3 Oktober 2025   15:06 Diperbarui: 3 Oktober 2025   14:02 10
+
Laporkan Konten
Laporkan Akun
Kompasiana adalah platform blog. Konten ini menjadi tanggung jawab bloger dan tidak mewakili pandangan redaksi Kompas.
Lihat foto
Sosbud. Sumber ilustrasi: KOMPAS.com/Pesona Indonesia

Kabarnya, di sebuah pemadam kebakaran kecil di Livermore, California, ada lampu yang sudah menyala sejak 1901. Usianya sudah lebih dari 120 tahun, dan yang menakjubkan-lampu itu masih hidup, masih menyala dengan tenang, sambil menertawakan cucu-cucu lampu LED yang sekarang mati baru 1 tahun dipakai. Nama lampu itu: Centennial Light.

Kalau dipersonifikasikan, mungkin lampu ini sedang nyinyir sambil berkata:

"Heh, kalian ini lampu generasi instan. Belum juga menikah sudah padam. Aku ini sudah melewati dua perang dunia, beberapa kali krisis ekonomi, jatuh bangunnya Hollywood, dan tetap setia menyala. Kalian baru dipasang di kamar kos, 1 tahun sudah ngedip-ngedip kayak mahasiswa telat bayar UKT."

Nah, ini yang menarik. Kalau bisa dibuat lampu yang tahan seabad, kenapa sekarang lampu yang kita beli di toko mati dalam hitungan tahun, bahkan bulan? Inilah yang disebut teori planned obsolescence alias "keusangan terencana".

Kartel Lampu yang Bikin Dunia Jadi Tukang Belanja

Pada tahun 1924, perusahaan-perusahaan lampu besar dunia bikin kelompok bernama Phoebus Cartel. Kabarnya mMereka sepakat bahwa lampu tidak boleh bertahan lebih dari 1.000 jam. Kok bisa begitu? Ya karena kalau lampu awet, perusahaan rugi. Karena tidak ada yang beli lampu lagi, Kalau lampu gampang rusak, perusahaan dapat pembeli setia.

Bayangkan, orang sengaja bikin barang gampang mati supaya bisnisnya panjang umur. Ironi kan? Barang yang awet bikin perusahaan bangkrut, barang yang cepat rusak bikin perusahaan kaya raya. Itu sama seperti tabib yang doanya bukan "semoga pasien cepat sembuh," tapi "semoga pasien batuknya jangan kelar-kelar, biar balik lagi beli obat."

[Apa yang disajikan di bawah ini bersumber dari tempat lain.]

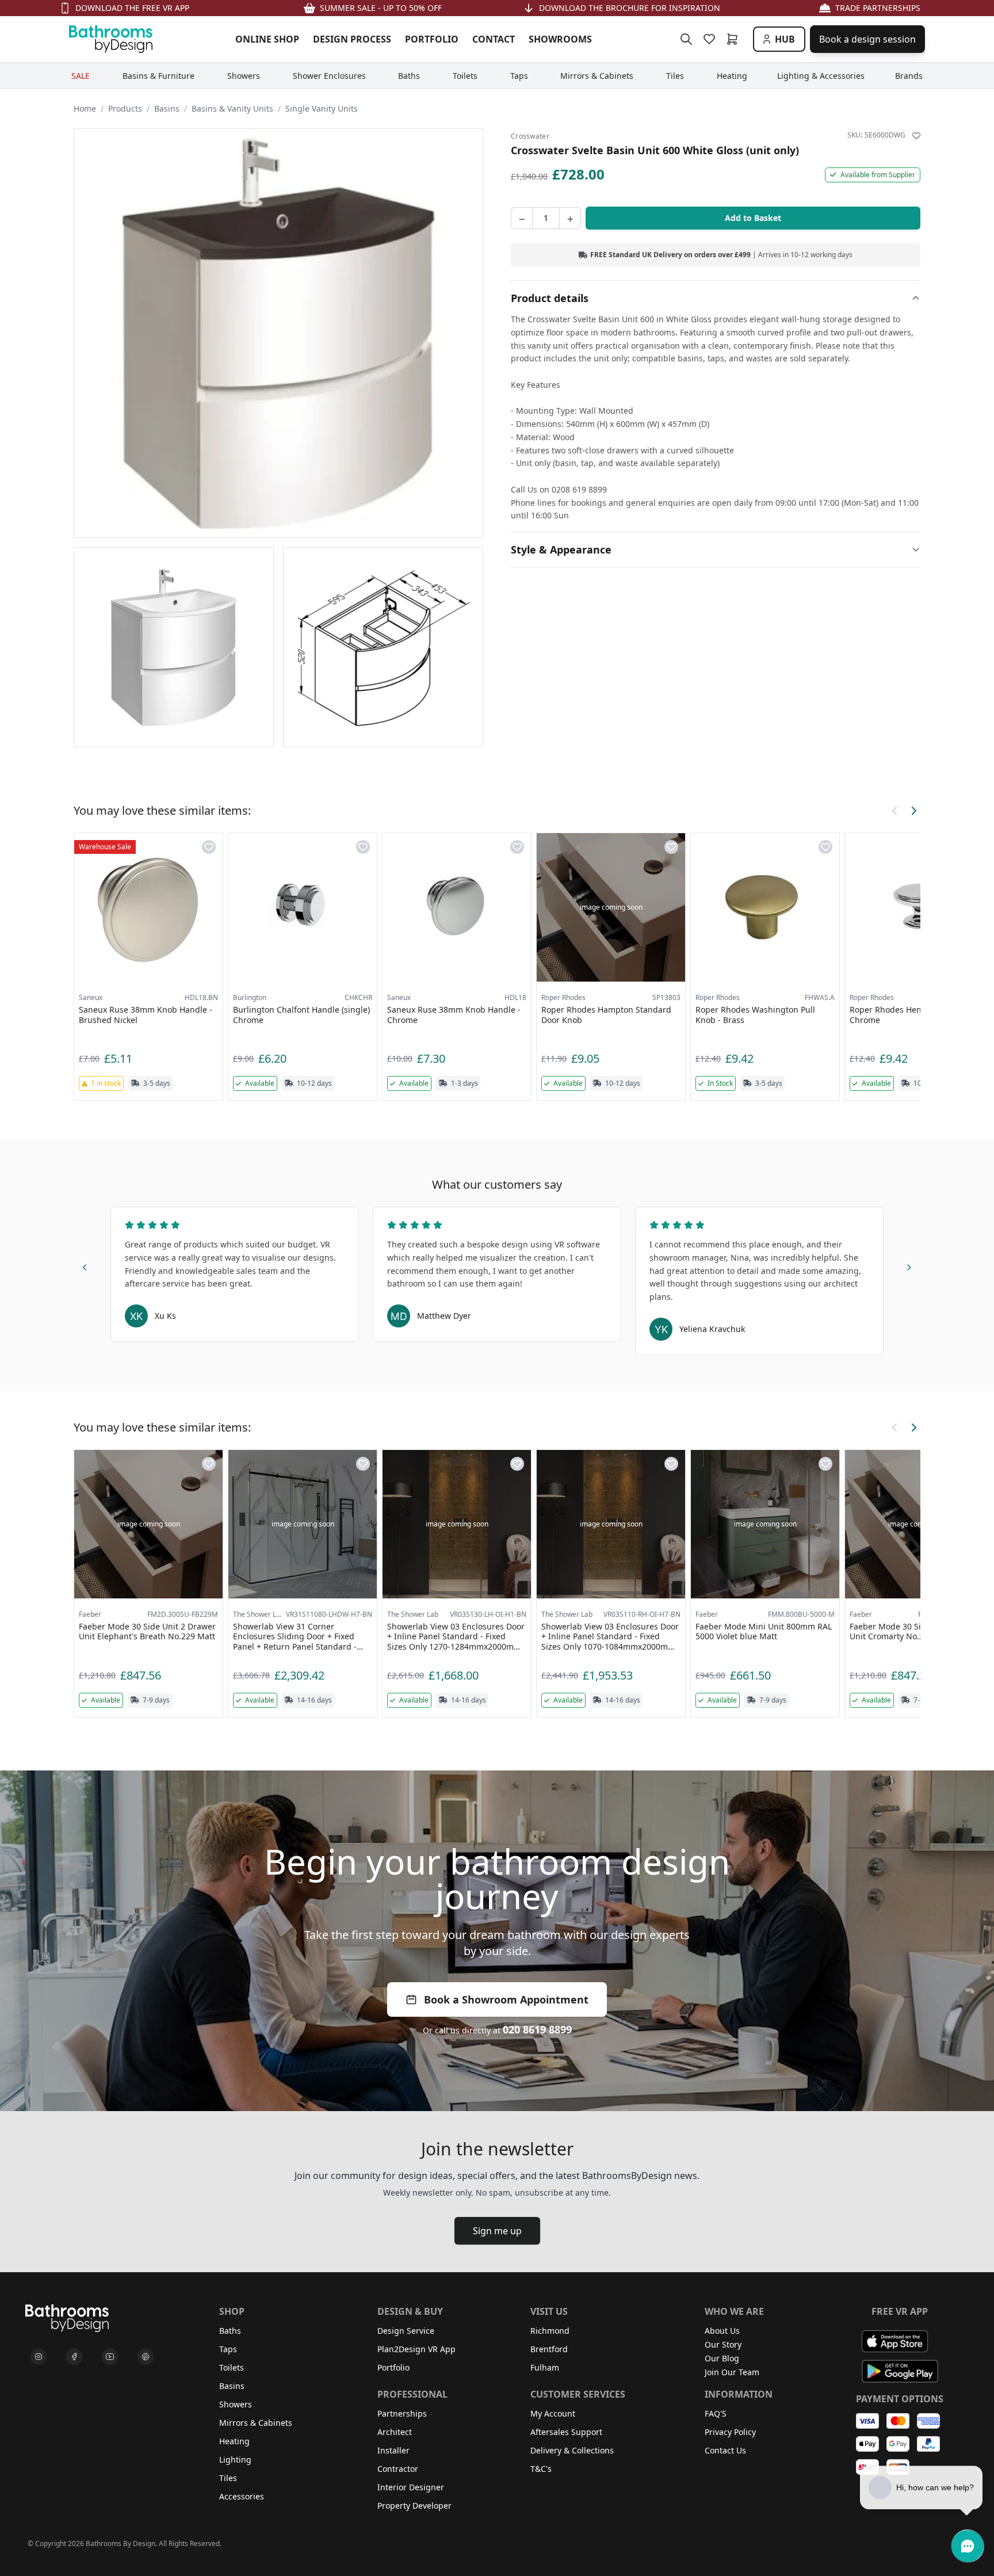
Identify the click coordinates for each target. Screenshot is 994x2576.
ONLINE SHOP (267, 39)
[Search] (686, 39)
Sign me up (497, 2230)
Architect (394, 2431)
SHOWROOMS (560, 39)
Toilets (231, 2367)
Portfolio (393, 2367)
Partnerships (402, 2413)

Kalau Anda pikir hanya lampu yang diperlakukan begini, wah Anda polos sekali. Gadget yang kita pakai sekarang ini pun banyak "sakit bawaan pabrik".

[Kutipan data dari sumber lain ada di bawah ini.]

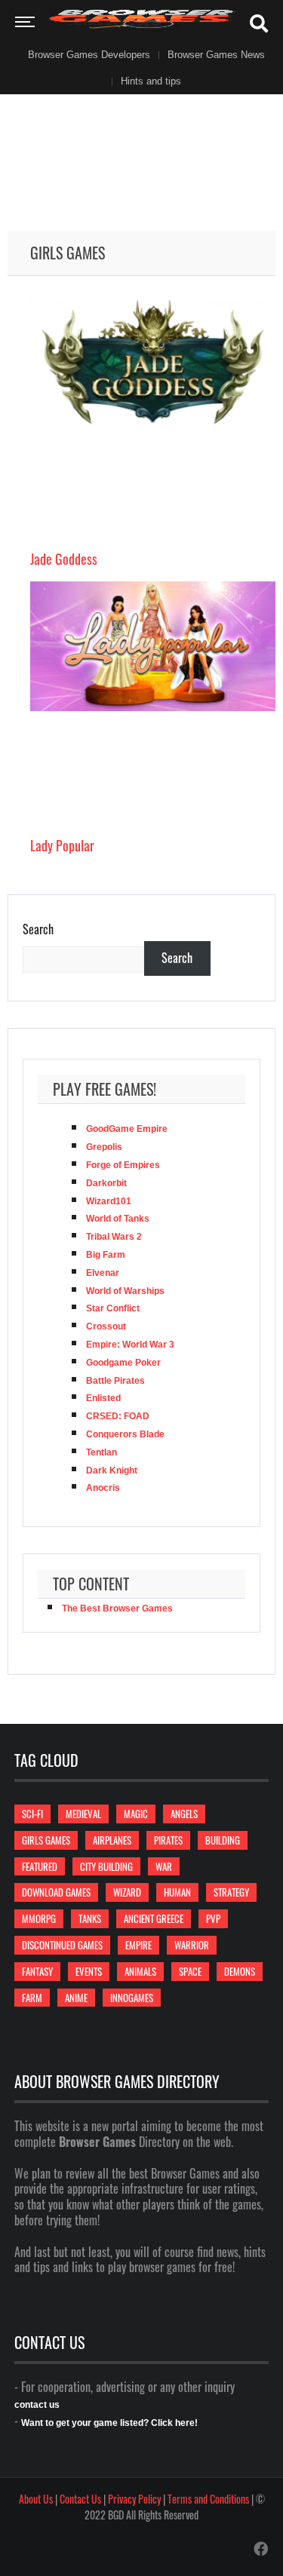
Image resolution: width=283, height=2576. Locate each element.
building (222, 1840)
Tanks (89, 1918)
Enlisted (103, 1398)
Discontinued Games (62, 1944)
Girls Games (46, 1840)
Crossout (106, 1326)
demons (239, 1971)
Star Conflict (113, 1308)
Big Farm (105, 1255)
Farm (32, 1997)
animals (140, 1971)
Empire (138, 1944)
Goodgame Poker (123, 1362)
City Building (106, 1866)
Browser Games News (216, 54)
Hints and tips (151, 81)
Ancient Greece (153, 1918)
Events (88, 1971)
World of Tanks (117, 1218)
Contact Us (80, 2499)
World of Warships (125, 1291)
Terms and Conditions (208, 2499)
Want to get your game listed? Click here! (109, 2423)
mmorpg (39, 1918)
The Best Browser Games (117, 1608)
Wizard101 (108, 1201)
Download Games (56, 1892)
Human (177, 1892)
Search (38, 929)
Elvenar (102, 1273)
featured (39, 1866)
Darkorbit (106, 1183)
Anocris (103, 1488)
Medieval (83, 1813)
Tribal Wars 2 (114, 1236)
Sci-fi (32, 1813)
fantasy (37, 1971)
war (163, 1866)
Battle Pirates (115, 1380)
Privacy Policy (134, 2499)
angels (184, 1813)
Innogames (131, 1997)
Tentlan (101, 1452)
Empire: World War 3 (130, 1344)
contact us (37, 2405)
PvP (213, 1918)
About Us (36, 2499)
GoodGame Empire (127, 1129)
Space (190, 1971)
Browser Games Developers (89, 54)
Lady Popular (62, 845)
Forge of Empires (123, 1165)
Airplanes (112, 1840)
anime (76, 1997)
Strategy (231, 1892)
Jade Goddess (63, 559)
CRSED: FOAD (117, 1416)
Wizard (127, 1892)
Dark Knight (111, 1470)
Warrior (191, 1944)
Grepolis (104, 1147)
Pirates (168, 1840)
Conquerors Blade (125, 1434)
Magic (136, 1813)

Coba lihat HP Anda. Baterainya sudah mulai kembung, ngedrop, gampang mati padahal baru dipakai dua tahun. Lalu saat anda cari di toko: "Mas, ada baterai pengganti nggak?" Dijawab, "Waduh, baterai model ini sudah tidak diproduksi, mending beli HP baru saja, Pak." Padahal teknologi baterai modular-yang bisa diganti kapan saja-itu sudah ada. Cuma kalau semua orang bisa ganti baterai dengan mudah, perusahaan nanti makan apa? Lha wong jualan HP itu kayak jualan gorengan, kalau bisa habis tiap sore, ya habis tiap sore.

Belum lagi printer. Ini lebih jahat. Anda sedang butuh cetak skripsi, tiba-tiba printer mogok. Padahal tintanya masih ada, rollernya masih sehat. Ternyata ada chip kecil di dalamnya, semacam "agen rahasia" yang bilang: "Cukup, masa baktimu selesai. Kamu sudah mencetak terlalu banyak." Jadi, mesin yang secara teknis masih perkasa dipaksa pensiun dini. Itu seperti pemain bola yang masih fit dipaksa keluar lapangan karena kontraknya habis.

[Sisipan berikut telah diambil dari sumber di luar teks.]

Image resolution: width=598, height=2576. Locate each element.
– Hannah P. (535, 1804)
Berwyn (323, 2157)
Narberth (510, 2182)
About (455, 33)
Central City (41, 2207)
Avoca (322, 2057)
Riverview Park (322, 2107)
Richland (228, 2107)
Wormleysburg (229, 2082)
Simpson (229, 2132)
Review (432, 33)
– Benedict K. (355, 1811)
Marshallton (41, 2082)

Laptop dan software juga tidak kalah licik. Begitu keluar update baru, komputer lama Anda tiba-tiba berubah jadi kakek tua yang ngos-ngosan. Buka aplikasi untuk mengetik saja bisa bikin Anda sempat shalat dhuha dulu. Lalu perusahaan datang dengan wajah penuh solusi: "Yah, sudah saatnya upgrade, Pak." Padahal sebenarnya mereka lah yang bikin laptop Anda sekarat dengan sengaja.

Dan fast fashion, nah ini lebih absurd lagi. Baju Anda masih bagus, jahitannya kuat, warnanya belum pudar. Tapi iklan bilang Anda sudah ketinggalan tren. Kalau pakai celana model tahun lalu, rasanya seperti dosa sosial. Jadi Anda beli lagi, bukan karena baju rusak, tapi karena mentalitas kita yang sengaja dirusakkan. Fast fashion itu bukan industri pakaian, tapi industri kebodohan massal.

Lucunya, dunia modern malah menyebut ini "strategi pasar". Katanya untuk sirkulasi ekonomi. Tapi kalau jujur, sebenarnya ini "merusak barang secara sengaja supaya masyarakat terus diperas pelan-pelan." Kapitalisme ini ibarat tukang tambal ban nakal: dia sengaja nyelipin paku di jalan supaya besok Anda balik lagi.

Dalam bahasa agama, mungkin ini dosa "membuat kerusakan di bumi". Dalam bahasa politik, ini disebut "menjaga pertumbuhan ekonomi". Bedanya hanya soal kamus.

Mari kita berandai-andai. Kalau semua lampu bisa bertahan 100 tahun, semua HP bisa dipakai 15 tahun, semua kulkas bisa diwariskan ke cucu, apa yang terjadi? Bisa jadi pabrik gulung tikar, pekerja kehilangan kerja, ekonomi macet.

Tapi pertanyaannya: apakah satu-satunya cara menjaga ekonomi adalah dengan memproduksi sampah baru setiap tahun? Kalau iya, berarti sistem ekonomi kita itu seperti juragan yang sengaja melubangi ember supaya bisa dapat kerjaan tiap hari: menimba air bocor.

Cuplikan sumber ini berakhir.